The Message by the extra-terrestrials to Rael
Did extra-terrestrials deliver important messages to the Raelians? Yes. Are Raelians Ufologists? No. Do Raelians support the consumption of genetically altered snacks? Of course. Did Torgo steal my glass helmet? No question.

Torgo: Yes sir, I stole that helmet for sure and now you will be forever embarrassed.

See? I attended a Raelian conference just last week. They seemed like very nice people and offered delicious Pepperidge Farm cookies at no charge. I especially enjoy the Orange Milanos and would prefer to eat them night and day if I had my druthers, except The Cousin has forbidden me from eating Orange Milanos because they make me a bit wiggy. I relayed this information to the Raelians, but The Raelians said I was permitted to enjoy as many Orange Milanos as I saw fit. This made me think they were on to something.

The Raelians believe in aliens, yes, and they are trying to collect a whole lot of money to build a greeting center on earth for aliens. (Preferably in Jerusalem) If we all proceed to the alien greeting center we may be spared some hard times for humans as determined by the aliens.

But the Raelians DO NOT believe that aliens are among us. That is an important distinction which was repeated many times by both a bearded man and a woman wearing flowing garments. And I wrote and underlined it five or perhaps six times in my dream journal so I would not forget it.

Some of the Raelian women and men looked like actors from the adult entertainment industry. They sure were friendly and shiny. I bought a book from a woman named Vespoxx. I asked her if she wanted to listen to Dusty Springfield on my headphones but she was busy spreading the word, you know. I don’t know that I’ll read this book any time soon ( I have many books on all varieties of subjects ranging from tree monkeys to drywall to former President Jimmy Carter which require my attention) but I thought it was my duty since they were so generous with the Pepperidge Farm Cookies. I am glad to have eaten so many cookies in such good company but I regret that I was being monitored by Torgo.

Torgo: It’s true.

And I felt I had to confess my snacking to The Cousin, who decreed that I would have to spend the evening without television. That’s OK, though, because I had many books to read on all varieties of subjects. But I think I told you that already.

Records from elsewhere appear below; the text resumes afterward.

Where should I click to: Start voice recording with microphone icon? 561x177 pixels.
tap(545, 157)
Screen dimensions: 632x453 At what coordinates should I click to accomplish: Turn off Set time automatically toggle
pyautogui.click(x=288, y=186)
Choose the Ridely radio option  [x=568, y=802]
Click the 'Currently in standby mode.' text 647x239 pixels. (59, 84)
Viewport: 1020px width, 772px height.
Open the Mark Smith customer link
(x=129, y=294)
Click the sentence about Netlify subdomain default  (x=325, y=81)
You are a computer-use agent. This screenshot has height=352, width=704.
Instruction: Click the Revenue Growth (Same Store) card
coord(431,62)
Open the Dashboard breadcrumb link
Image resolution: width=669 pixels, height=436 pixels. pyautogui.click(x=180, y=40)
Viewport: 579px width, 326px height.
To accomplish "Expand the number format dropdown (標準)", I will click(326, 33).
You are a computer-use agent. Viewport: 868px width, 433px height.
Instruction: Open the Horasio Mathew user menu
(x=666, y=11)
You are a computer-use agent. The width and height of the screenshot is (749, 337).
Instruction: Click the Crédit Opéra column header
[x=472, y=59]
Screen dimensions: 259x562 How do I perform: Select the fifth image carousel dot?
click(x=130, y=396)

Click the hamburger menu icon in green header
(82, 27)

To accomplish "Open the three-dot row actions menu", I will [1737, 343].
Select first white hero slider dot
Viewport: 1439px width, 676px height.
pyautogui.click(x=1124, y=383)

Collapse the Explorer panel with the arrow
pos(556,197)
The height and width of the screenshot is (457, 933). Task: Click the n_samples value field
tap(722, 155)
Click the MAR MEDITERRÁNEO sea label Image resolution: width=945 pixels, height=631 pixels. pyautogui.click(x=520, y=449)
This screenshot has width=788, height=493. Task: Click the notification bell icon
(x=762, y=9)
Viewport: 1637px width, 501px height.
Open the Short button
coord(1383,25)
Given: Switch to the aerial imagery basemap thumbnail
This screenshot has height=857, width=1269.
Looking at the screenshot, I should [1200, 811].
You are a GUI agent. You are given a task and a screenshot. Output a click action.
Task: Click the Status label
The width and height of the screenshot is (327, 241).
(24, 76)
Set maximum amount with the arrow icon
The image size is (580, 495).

Yahoo! is a great place to hide from The Cousin
yahoo! has a lot of spunk. when i purchased my computer the clerk at Radio Shack gave me what could only be interpreted as a sideways glance telling me he'd been listening to all the encoded slanderous messages Torgo placed in last week's episode of Diagnosis: Murder. i know see that Radio Shack clerk was trying to help me because he sold me a copy of yahoo! for a onetime payment of $84 (it usually costs you $99, but i only had $84 left in my shoe-wallet so the clerk saw a goodness in me and cut me a real deal), you can type yahoo! into your browser and you'll have all sorts of great places to hide from Torgo and The Cousin and the Migraine Device.

today i was hiding in yahoo! with these nice worm-hating cowboys and these people, too. i wore a hat fashioned from a bruegger's bagelry bagel bag (the large kind that fits a baker's dozen) so my head would not be recognizable in satellite photographs. yahoo! is more fun than making pot holders. and much safer. best $84 i've spent on a non-food item in a very long while.